[[ SELECTED EXCERPT, beginning ]]

1621 Route 22 West Operating Co. v. National Labor Relations Board

825 F.3d 128, 206 L.R.R.M. (BNA) 3337, 2016 U.S. App. LEXIS 10231
CourtCourt of Appeals for the Third Circuit
DecidedJune 6, 2016
Docket15-2466 & 15-2586
StatusPublished
Cited by29 cases

This text of 825 F.3d 128 (1621 Route 22 West Operating Co. v. National Labor Relations Board) is published on Counsel Stack Legal Research, covering Court of Appeals for the Third Circuit primary law. Counsel Stack provides free access to over 12 million legal documents including statutes, case law, regulations, and constitutions.

Bluebook
1621 Route 22 West Operating Co. v. National Labor Relations Board, 825 F.3d 128, 206 L.R.R.M. (BNA) 3337, 2016 U.S. App. LEXIS 10231 (3d Cir. 2016).

Opinion

OPINION OF THE COURT

JORDAN, Circuit Judge.

Somerset Valley Rehabilitation and Nursing Center (“Somerset” or the “Employer”), known formally as 1621 Route 22 West Operating Company, LLC, petitions for review of an Order of the National Labor Relations Board (“NLRB” or the “Board”) that declared Somerset had committed several unfair labor practices in violation of Section 8 of the National Labor Relations Act (“NLRA”), 29 U.S.C. § 158. The Board cross-applies for enforcement of that Order. We will deny the petition for review and grant the cross-application for enforcement.

I. Background

This dispute arises out of a union election and its aftermath at Somerset in 2010. The nurses at the facility organized under the auspices of 1199 SEIU United Healthcare Workers East, New Jersey Region (the “Union”), which is an intervenor in this case in support of the Board. According to the Union and the Board, Somerset engaged in unfair labor practices — both during and after the election — in an effort to discourage the exercise of labor rights.

We begin by recounting the background of the dispute and the lengthy procedural history that brings it before us now. Under the NLRA, “[t]he findings of the Board with respect to questions of fact if supported by substantial evidence on the record considered as a whole shall be conclusive.” 29 U.S.C. § 160(e). Given the deference we thus owe to the Board’s fact-finding, and further given that Somerset’s objections are principally to the Board’s legal conclusions, we recount the facts as found by the Board, which itself adopted the findings of the Administrative Law Judge (“ALJ”) who initially heard the complaint against Somerset.

A. Factual Background

Somerset is a 32-room, 64-patient-maxi-mum nursing and rehabilitation center in Bound Brook, New Jersey, operated since 2006 by CareOne Management, Inc. (“Car-eOne”), a manager of multiple nursing and rehabilitation facilities. Somerset employs about 75 nurses in the relevant bargaining unit, which comprises registered nurses *134 (RNs), licensed practical nurses (LPNs), and certified nurses’ aides (CNAs). The ranks of the nurses include full-time employees, part-time employees, and “per diem” employees who work “as needed” and without a regular schedule. (J.A. 10.) In addition, Somerset employs supervisory nurses who act as managers. When a supervisory nurse is not on duty, a senior nonsupervisory nurse will serve as a “charge nurse” to be the “link between the floor nurse and the physician.” (J.A. 10.)

1. Pre-Election Period

The unionization drive began around June 2010, when Elizabeth Heedles, the Administrator of the facility, announced that Somerset would be reducing working hours and changing employees’ schedules. Several nurses, including Sheena Claudio, Shannon Napolitano, and Jillian Jacques, were concerned about the new schedules they were asked to follow. One of the supervisory nurses, Jacqueline Southgate, who would become a key witness for the Union, was also troubled that her full-time schedule was to be downgraded.

[[ SELECTED EXCERPT, end ]]
[[ RECORDED INFORMATION, beginning ]]

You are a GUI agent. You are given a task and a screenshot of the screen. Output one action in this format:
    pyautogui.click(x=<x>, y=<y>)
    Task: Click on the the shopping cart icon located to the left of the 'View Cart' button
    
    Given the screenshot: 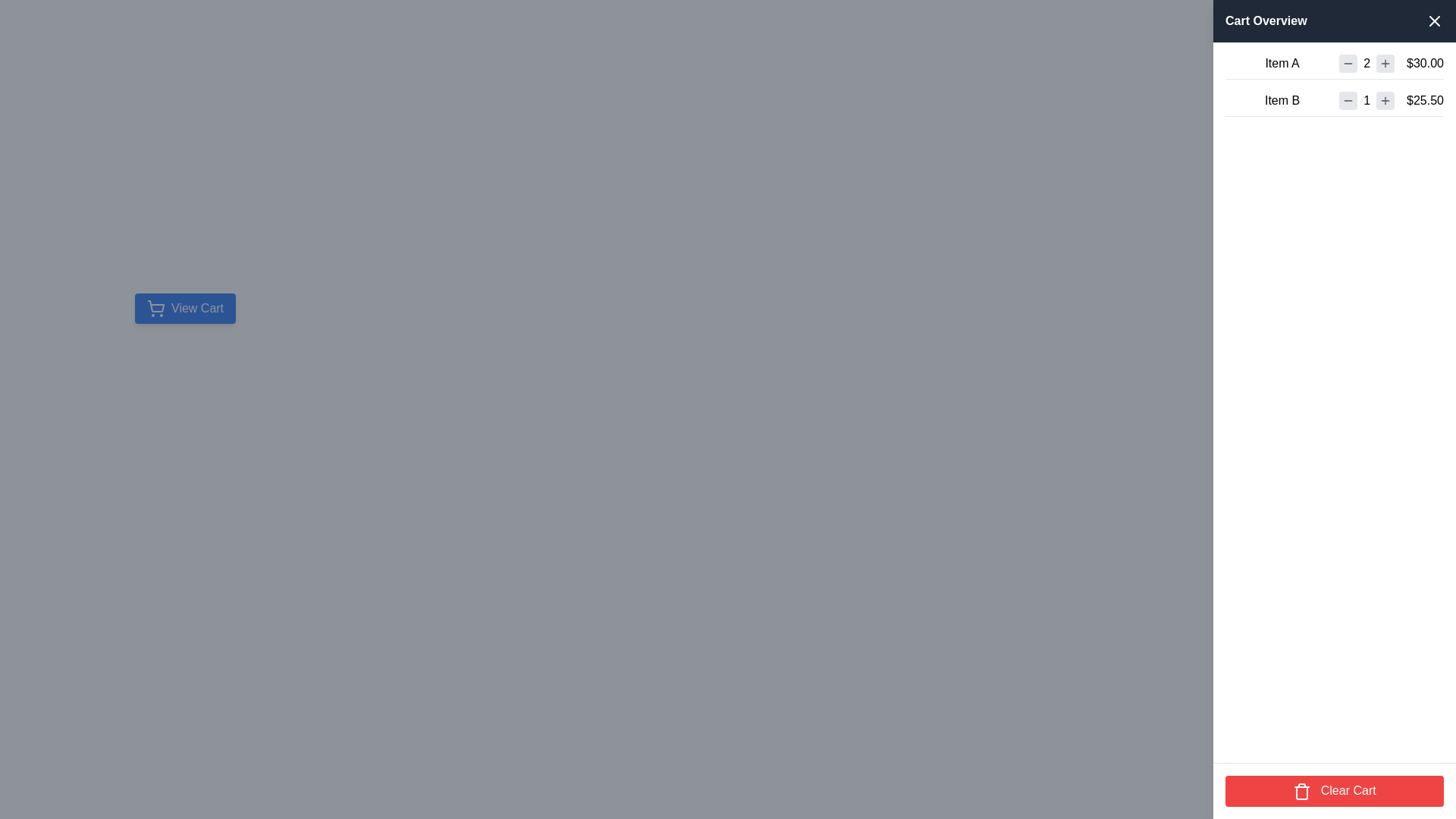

[[ RECORDED INFORMATION, end ]]

▶ [WORK ORDER] Quote the court opinion word for word, starting with "Somerset Valley Rehabilitation" and going on through "cross-application for enforcement.". Rely only on the court opinion and nothing else.

▶ [SOLUTION TO THIS EXERCISE]
Somerset Valley Rehabilitation and Nursing Center (“Somerset” or the “Employer”), known formally as 1621 Route 22 West Operating Company, LLC, petitions for review of an Order of the National Labor Relations Board (“NLRB” or the “Board”) that declared Somerset had committed several unfair labor practices in violation of Section 8 of the National Labor Relations Act (“NLRA”), 29 U.S.C. § 158. The Board cross-applies for enforcement of that Order. We will deny the petition for review and grant the cross-application for enforcement.